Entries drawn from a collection
==========
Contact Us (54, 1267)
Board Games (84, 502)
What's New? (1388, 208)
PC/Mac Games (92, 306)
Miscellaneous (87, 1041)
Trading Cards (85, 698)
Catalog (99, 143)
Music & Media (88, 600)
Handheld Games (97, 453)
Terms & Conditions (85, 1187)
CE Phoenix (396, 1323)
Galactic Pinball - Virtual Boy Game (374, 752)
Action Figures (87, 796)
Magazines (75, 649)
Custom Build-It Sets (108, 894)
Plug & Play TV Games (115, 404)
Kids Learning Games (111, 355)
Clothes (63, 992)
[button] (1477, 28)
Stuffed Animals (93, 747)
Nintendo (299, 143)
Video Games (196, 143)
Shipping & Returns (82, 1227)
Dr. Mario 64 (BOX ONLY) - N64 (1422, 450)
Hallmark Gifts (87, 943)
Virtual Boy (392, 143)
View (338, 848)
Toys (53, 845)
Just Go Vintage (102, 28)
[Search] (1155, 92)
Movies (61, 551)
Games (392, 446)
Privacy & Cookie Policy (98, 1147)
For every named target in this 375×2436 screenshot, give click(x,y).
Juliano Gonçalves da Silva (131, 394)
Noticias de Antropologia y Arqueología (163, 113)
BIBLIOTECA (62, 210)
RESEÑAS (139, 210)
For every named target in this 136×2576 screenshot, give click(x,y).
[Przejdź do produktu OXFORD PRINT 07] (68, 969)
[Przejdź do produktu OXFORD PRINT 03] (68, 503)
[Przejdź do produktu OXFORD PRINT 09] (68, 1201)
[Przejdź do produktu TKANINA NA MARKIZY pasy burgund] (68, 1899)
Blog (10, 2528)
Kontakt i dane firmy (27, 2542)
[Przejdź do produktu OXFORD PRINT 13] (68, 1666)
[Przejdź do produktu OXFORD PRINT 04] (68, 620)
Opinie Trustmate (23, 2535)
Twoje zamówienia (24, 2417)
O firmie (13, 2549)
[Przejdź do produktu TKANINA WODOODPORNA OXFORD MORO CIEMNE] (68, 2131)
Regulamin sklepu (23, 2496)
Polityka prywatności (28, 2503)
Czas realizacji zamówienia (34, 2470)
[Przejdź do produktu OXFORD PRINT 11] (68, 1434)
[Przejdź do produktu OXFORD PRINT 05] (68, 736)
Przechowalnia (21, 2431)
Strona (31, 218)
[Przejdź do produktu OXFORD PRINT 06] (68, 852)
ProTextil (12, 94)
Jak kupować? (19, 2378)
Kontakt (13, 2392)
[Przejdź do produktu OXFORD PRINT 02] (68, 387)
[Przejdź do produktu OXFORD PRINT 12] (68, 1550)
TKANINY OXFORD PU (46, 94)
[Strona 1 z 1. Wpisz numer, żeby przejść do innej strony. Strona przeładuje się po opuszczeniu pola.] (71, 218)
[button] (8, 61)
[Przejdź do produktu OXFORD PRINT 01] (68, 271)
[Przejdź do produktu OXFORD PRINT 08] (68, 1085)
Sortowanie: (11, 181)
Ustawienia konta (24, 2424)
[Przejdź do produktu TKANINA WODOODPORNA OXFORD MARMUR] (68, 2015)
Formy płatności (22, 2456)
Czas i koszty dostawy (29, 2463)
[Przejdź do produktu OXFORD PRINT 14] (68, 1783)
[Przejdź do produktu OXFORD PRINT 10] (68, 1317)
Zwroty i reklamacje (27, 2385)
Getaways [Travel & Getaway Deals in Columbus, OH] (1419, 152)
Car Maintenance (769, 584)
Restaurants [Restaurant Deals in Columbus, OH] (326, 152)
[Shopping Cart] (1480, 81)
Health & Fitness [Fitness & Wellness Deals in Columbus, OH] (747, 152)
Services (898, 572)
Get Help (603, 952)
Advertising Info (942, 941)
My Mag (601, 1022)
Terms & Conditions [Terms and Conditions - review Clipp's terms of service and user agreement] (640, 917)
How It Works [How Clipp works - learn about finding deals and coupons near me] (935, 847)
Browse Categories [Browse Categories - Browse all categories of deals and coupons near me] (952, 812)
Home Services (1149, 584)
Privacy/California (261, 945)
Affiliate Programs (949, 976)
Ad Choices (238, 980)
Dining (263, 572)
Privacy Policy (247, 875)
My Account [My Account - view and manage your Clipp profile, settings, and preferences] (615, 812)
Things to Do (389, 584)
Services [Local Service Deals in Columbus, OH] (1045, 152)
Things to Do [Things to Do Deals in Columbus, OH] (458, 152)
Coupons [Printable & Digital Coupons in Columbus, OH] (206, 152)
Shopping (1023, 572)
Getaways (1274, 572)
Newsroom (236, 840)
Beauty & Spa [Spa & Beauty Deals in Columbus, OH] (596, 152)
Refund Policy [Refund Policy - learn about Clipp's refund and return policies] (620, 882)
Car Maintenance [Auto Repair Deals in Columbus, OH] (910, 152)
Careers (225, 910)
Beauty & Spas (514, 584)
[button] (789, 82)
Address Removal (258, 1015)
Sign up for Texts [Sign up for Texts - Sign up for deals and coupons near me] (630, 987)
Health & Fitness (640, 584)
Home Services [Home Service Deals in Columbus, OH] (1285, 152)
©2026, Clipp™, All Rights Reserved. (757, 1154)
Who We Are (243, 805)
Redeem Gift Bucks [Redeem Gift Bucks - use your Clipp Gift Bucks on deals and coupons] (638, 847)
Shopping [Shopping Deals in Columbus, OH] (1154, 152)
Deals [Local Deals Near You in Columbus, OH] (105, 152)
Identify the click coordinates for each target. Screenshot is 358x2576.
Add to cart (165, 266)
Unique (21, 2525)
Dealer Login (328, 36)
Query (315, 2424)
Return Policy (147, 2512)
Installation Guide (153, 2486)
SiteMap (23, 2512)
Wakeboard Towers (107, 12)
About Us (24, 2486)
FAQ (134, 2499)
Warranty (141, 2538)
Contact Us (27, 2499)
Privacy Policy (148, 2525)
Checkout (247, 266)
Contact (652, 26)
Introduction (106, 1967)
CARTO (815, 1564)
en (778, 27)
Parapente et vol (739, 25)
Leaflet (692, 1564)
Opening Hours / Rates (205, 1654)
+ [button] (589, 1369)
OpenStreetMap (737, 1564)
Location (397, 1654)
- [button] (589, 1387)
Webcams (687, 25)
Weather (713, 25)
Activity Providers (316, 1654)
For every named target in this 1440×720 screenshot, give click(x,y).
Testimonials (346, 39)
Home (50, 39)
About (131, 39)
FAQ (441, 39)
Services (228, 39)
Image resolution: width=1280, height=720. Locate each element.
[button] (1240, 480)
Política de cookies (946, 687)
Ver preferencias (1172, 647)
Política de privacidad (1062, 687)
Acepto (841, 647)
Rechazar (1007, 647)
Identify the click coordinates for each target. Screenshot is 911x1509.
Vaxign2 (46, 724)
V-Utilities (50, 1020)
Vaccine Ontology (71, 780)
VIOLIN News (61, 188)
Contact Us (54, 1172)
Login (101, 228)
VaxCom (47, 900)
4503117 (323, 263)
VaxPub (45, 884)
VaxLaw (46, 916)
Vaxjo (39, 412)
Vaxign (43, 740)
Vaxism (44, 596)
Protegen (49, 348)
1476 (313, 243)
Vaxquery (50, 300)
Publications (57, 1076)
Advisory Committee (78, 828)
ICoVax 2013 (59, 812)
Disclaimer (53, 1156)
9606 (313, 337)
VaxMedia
==========
From the material above, keep only the lines that contain the string "give", copying each one in full.

For every named target in this 375×2436 screenshot, give click(x,y).
For every named target in this 136×2576 screenshot, give click(x,y).
For every named target in this 1440×720 screenshot, give click(x,y).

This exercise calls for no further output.